Case reports describing treatments in the emergency medicine literature: missing and misleading information
- PMID: 19527500
- PMCID: PMC2703616
- DOI: 10.1186/1471-227X-9-10
Case reports describing treatments in the emergency medicine literature: missing and misleading information
Abstract
Background: Although randomized trials and systematic reviews provide the "best evidence" for guiding medical practice, many emergency medicine journals still publish case reports (CRs). The quality of the reporting in these publications has not been assessed.

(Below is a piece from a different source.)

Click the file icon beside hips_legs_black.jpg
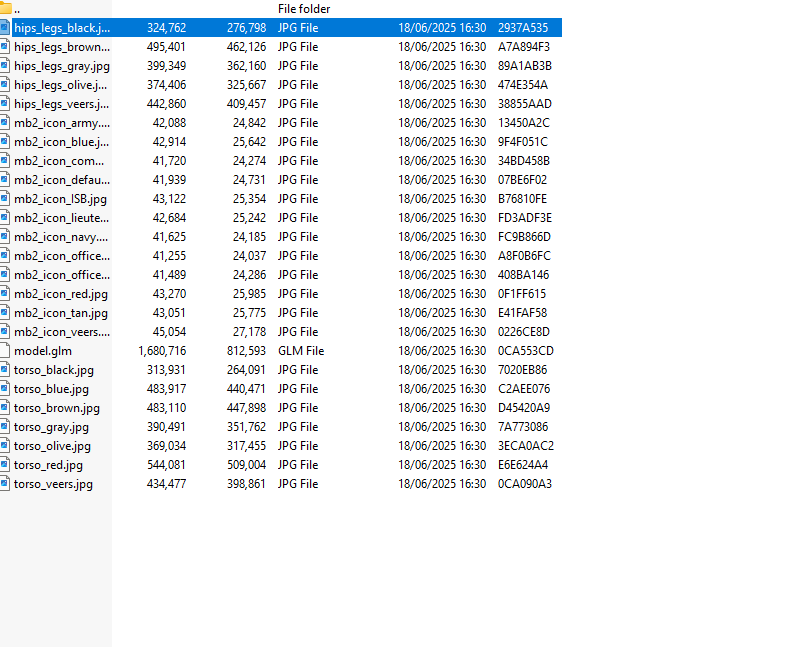pyautogui.click(x=5, y=27)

Objectives: In this study we sought to determine the proportion of treatment-related case reports that adequately reported information about the patient, disease, interventions, co-interventions, outcomes and other critical information.

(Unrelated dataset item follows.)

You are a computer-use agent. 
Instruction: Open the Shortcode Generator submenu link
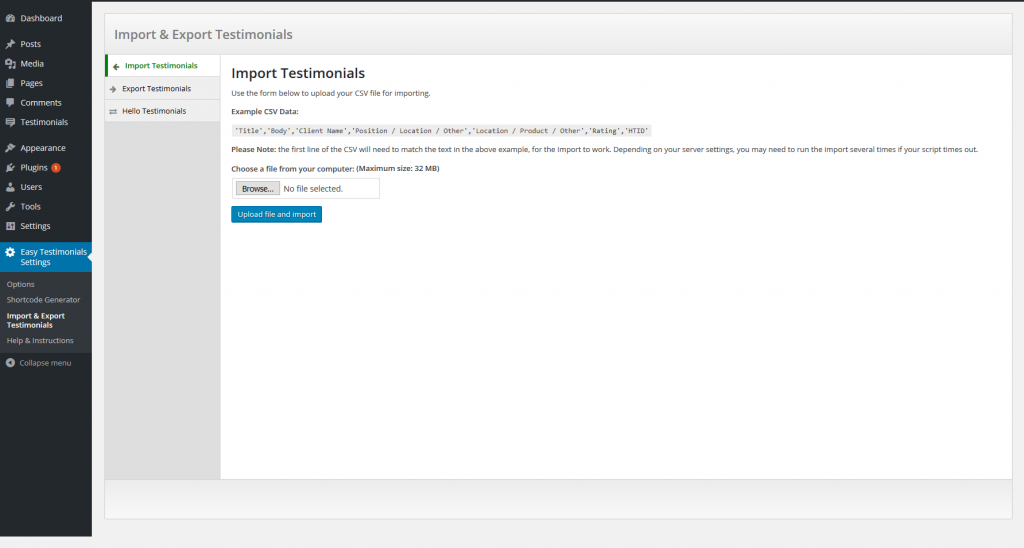pyautogui.click(x=43, y=300)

Methods: We identified CRs published in 4 emergency medicine journals in 2000-2005 and categorized them according to their purpose (disease description, overdose or adverse drug reactioin, diagnostic test or treatment effect). Treatment-related CRs were reviewed for the presence or absence of 11 reporting elements.
Results: All told, 1,316 CRs were identified; of these, 85 (6.5%; 95CI = 66, 84) were about medical or surgical treatments. Most contained adequate descriptions of the patient (99%; 95CI = 95, 100), the stage and severity of the patient's disease (88%; 95CI = 79, 93), the intervention (80%; 95CI = 70, 87) and the outcomes of treatment (90%; 95CI = 82, 95). Fewer CRs reported the patient's co-morbidities (45%; 95CI = 35, 56), concurrent medications (30%; 95CI = 21, 40) or co-interventions (57%; 95CI = 46, 67) or mentioned any possible treatment side-effects (33%; 95CI = 24, 44). Only 37% (95CI = 19, 38) discussed alternative explanations for favorable outcomes. Generalizability of treatment effects to other patients was mentioned in only 29% (95CI = 20, 39). Just 2 CRs (2.3%; 95CI = 1, 8) reported a 'denominator" (number of patients subjected to the same intervention, whether or not successful.
Conclusion: Treatment-related CRs in emergency medicine journals often omit critical details about treatments, co-interventions, outcomes, generalizability, causality and denominators. As a result, the information may be misleading to providers, and the clinical applications may be detrimental to patient care.